Monday, March 28, 2005

Ugly as Sin

A friend of a friend dropped her boyfriend a couple of months ago. In the middle of New York, the boyfriend choked on the proposal. He could not commit. He could not ask the question. He was holding something back.

Since I want things to make sense, I always try to correlate the present to the past. While surfing the net, I found out why the boyfriend could not commit. He wanted to be the next American Idol. That's right, he wanted to be a singer. It is his passion. His singular reason for existence. The rason d 'etre or some French phrase like that.

And because chasing a dream such as being a singer requires tremendous amounts of energy, dedication and not to mention self-delusion, the rooster choked at the moment of his destiny. Now I would not mind this so much if and only if he had a chance in hell of succeeding.

And how do I know whether or not he will succeed? Well, in the music business just like in the movie business, there are some things which must be present for you to be a star. First, you gotta have a voice. No problemo. Our rooster has a voice. Besides with reverb and all that synthesizer bullshit, he sounds like an angelic castrato. Second, you gotta know music. Again, not a problem. The cock has studied music; music is his life. Hell, he doesn't do much else of anything except music. His parents can attest to that. They are still supporting our hero.
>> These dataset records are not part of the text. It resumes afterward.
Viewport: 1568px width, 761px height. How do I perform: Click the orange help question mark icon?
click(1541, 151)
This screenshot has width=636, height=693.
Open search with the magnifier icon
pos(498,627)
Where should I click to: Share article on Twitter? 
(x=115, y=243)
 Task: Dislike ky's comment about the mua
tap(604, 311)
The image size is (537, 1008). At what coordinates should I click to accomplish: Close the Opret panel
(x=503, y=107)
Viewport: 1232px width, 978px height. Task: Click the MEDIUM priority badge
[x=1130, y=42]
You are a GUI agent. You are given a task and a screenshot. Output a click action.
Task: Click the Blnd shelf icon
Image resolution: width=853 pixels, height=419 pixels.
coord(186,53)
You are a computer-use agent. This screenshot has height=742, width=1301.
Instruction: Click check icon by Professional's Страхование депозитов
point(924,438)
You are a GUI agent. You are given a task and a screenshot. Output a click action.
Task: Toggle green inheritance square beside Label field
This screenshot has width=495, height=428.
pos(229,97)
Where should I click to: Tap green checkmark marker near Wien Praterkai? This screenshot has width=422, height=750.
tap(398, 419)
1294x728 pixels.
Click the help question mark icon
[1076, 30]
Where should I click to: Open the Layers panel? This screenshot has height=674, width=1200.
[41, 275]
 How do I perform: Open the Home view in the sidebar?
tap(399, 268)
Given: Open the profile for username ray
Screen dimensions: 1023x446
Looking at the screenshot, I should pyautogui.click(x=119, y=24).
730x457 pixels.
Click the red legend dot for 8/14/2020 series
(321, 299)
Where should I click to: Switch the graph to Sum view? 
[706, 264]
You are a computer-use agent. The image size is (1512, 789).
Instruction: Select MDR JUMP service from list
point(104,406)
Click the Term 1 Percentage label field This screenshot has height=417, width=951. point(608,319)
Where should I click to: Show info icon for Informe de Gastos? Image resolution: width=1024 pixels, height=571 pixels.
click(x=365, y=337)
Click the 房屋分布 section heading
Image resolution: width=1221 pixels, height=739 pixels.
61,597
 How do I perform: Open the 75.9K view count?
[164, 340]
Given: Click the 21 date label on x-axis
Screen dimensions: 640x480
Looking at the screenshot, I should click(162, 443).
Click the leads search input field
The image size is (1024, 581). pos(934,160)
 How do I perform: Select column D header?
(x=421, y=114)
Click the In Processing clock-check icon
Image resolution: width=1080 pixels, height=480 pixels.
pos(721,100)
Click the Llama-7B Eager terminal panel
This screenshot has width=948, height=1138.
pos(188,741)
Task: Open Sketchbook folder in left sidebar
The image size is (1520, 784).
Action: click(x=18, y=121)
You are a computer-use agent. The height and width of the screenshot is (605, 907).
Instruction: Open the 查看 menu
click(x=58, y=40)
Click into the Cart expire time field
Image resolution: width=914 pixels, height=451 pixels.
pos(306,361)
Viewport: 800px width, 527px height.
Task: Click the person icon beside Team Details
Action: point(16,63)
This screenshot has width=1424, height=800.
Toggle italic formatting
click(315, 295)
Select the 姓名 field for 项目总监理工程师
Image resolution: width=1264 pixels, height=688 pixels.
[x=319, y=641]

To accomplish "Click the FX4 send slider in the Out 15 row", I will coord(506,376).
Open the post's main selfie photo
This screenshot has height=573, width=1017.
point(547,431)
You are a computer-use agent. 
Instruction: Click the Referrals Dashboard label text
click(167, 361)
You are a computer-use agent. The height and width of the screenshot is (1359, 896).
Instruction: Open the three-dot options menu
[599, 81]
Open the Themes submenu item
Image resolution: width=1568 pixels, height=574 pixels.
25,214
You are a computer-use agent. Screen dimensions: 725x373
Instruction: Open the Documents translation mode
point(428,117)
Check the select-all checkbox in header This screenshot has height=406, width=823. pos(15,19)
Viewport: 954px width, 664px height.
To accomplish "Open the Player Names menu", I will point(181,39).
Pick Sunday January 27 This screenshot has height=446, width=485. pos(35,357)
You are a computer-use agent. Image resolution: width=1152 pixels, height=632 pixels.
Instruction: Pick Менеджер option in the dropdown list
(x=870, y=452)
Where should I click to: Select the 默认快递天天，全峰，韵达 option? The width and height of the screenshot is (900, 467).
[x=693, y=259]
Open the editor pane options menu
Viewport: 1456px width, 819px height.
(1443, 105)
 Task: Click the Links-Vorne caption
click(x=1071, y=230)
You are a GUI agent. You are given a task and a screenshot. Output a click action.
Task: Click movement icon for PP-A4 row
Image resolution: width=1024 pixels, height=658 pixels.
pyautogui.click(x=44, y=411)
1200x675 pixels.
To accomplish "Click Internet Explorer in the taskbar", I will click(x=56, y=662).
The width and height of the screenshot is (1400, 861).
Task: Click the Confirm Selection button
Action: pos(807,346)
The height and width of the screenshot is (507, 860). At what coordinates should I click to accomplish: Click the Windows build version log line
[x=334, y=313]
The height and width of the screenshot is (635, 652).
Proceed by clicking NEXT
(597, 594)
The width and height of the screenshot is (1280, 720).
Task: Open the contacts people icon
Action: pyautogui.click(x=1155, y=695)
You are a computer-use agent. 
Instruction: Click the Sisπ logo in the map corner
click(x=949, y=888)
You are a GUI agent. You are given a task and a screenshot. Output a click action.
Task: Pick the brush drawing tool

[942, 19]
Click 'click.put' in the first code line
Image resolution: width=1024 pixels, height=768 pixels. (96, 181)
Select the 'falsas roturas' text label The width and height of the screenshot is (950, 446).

The third and the third is where our rooster comes up short. You gotta have looks. As the SO has said, you must be f*ckable by any and all sexes. That means that ladies will not mind doing a one night stand with you. AND, men will consider going gay for one night just to be with you.

Let's get an example. American Idol Rocker Bo Bice is an example of extremely f*ckable. Men and women alike. Hell, I heard that there were some angels and demons waiting for this guy to die just so they could try and bed him. Now with that in mind, if you are going to be a singer, you have to look at yourself in the mirror. Are you high up on the F Index?

Now, if you in blogland have ever met me, you will never mistake me for extremely f*ckable. Nice maybe. One night stand material? Never. Well, the thing is that our rooster is uglier than I am. Now, don't get me wrong, I am ugly. I am a balding middle-aged man with a gut larger than aggage. Ugly. But if you saw our rooster, you would probably have to say that the rooster is uglier than I am. And I'm pretty ugly.

And so, our rooster has now launched his singing career in the bistros and bowels of New Yawk city. He's out there making music. He's got some good beats and rhythms. But once you see him, you won't care about his music. I know, I know. Pretty shallow. Well, I can't help it that the world is shallow. I can only control what I do. That's why I never pursued being a superstar. A super satyr maybe. But never a superstar.